【もっと私を見て】

 
 今日のデートもすっごく楽しかったわ♪ お泊りしていってくれなかったのがちょっぴり残念だけど……あんまりワガママばっかり言ってるとお兄様に嫌われちゃうから、たまには仕方ないわよね。
 はぁ……今日あったことを色々思い出すだけで、頬が緩んできちゃう♪ ウフフッ♪

 ……あっ。余計なことまで思い出しちゃった……。
 お兄様は、いつも私の服装を「似合ってるね」とか「かわいいね」って褒めてくれるわ。もちろん、私は誰よりお兄様のその言葉が聞きたくて、情報収集だって欠かさないし、時には一日中かけて色んなお店を見て回ったりしてるんだもの。妥協なんてできるわけない。流行り、私に似合うか、お兄様の好みか、それからそれから……。きっと、お兄様が考えてるよりもずっとずっと努力してるつもりよ。
 だから、お兄様からその言葉が聞けた時は胸の奥がきゅんとなって、今すぐにでもお兄様に抱きつきたくなっちゃう♪

 でも、でもね……だからこそ「そんなミニスカートで寒くないのか?」って……もう、お兄様のバカ! 寒いに決まってるじゃない!
 わかってる、私のこと心配して言ってくれてるのよね。でもね、お兄様、私がこんなミニをはいてるのも、私が一番キレイに見える姿をお兄様に見せられると思っているからなのに……。鈍感にも程があるわよ、お兄様。そんなんじゃ、女の子に嫌われちゃうぞ。
 ……そんなところもお兄様のいいところなんだけどね、なんて思っちゃうなのは、私もまだまだ甘い……かしら?

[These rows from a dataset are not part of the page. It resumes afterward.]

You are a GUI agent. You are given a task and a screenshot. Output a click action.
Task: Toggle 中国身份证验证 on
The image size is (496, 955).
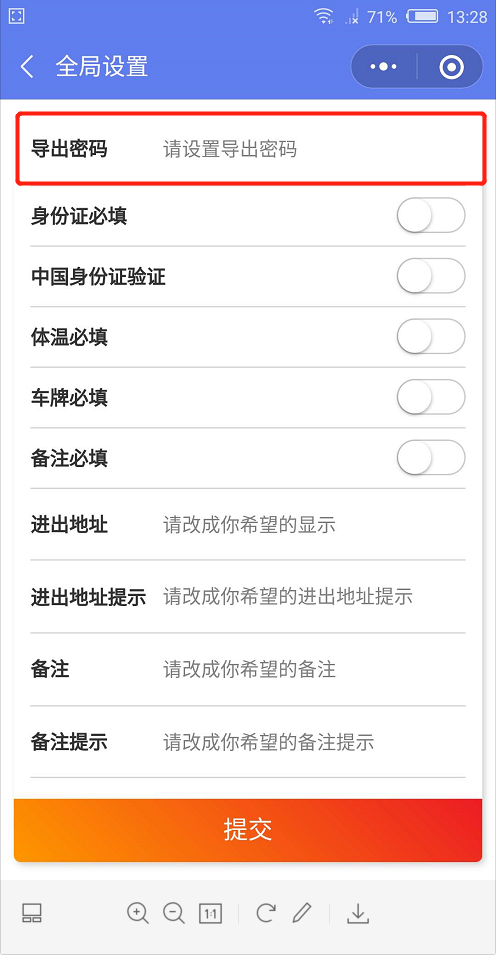[x=431, y=276]

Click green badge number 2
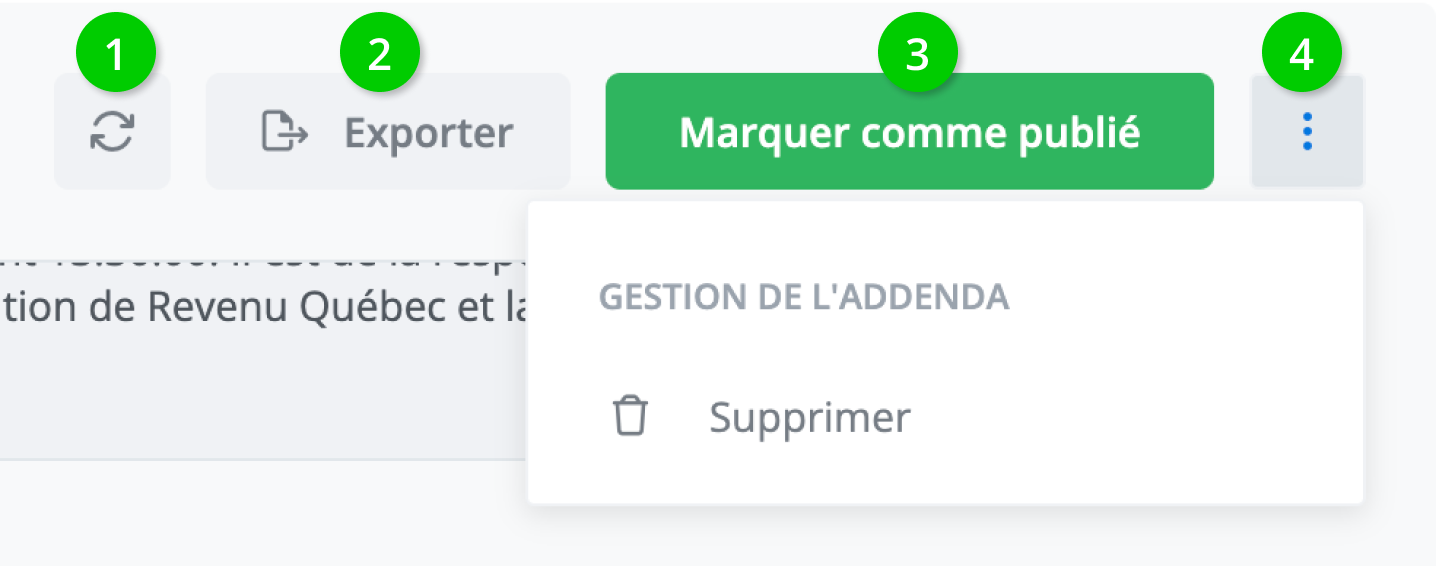(380, 55)
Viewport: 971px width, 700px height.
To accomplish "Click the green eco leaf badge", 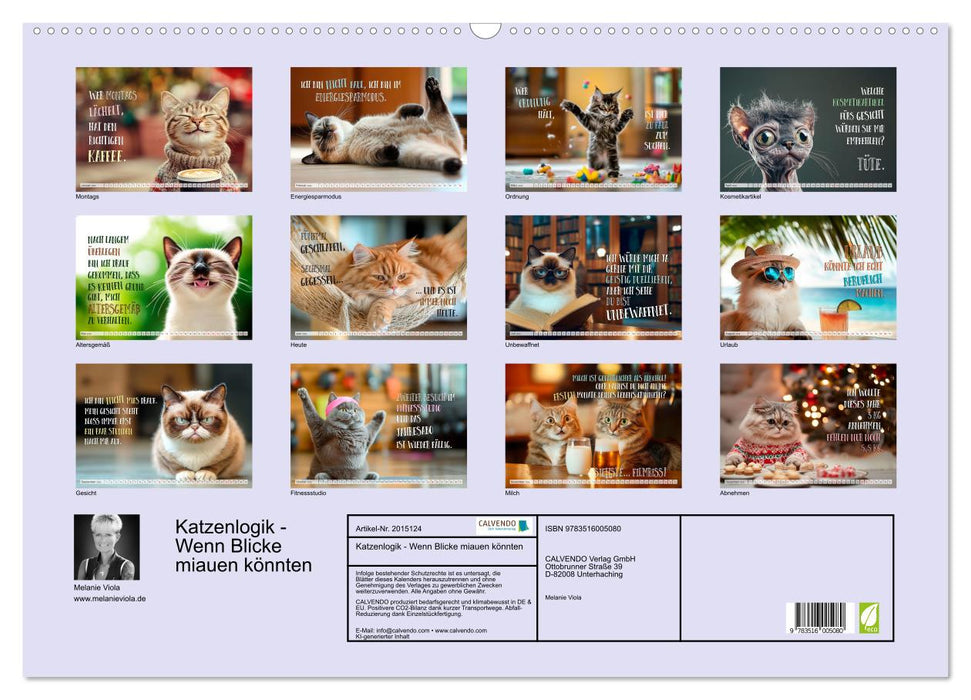I will pyautogui.click(x=868, y=616).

 その日は、今度のお兄様のデートの時につけていこうかな、って思ってるリップを試してみたの。学校のお友達にも結構評判いいみたい♪ うふふっ♪ これなら、お兄様をうーんと誘惑できちゃうかも♪
 そうやってウキウキした気分でお家に帰ろうとしたら、あら? お兄様ーー♪ どうやら、デートの前に一足お先に披露することになるみたい、なんてね。

「はーい、お兄様♪ お兄様も今帰り?」
「あぁ、うん。……咲耶、それ新しい色かい?」

 え? あんまり突然だったから、一瞬お兄様が何を言ったのか理解できなくって。お兄様の視線は、私の唇をじーっと見ていて……なんだか急に恥ずかしくなっちゃった私は、思わず右手で唇を隠してしまったの。
 お兄様なんだもん、気付くわけないと思ってた。
 顔がカーッと熱くなっていくのがわかったわ。お兄様の顔なんてまともに見られなくなっちゃって、それにきっとすっごく赤くなった私の顔をお兄様に見られたくない……どうしよう……。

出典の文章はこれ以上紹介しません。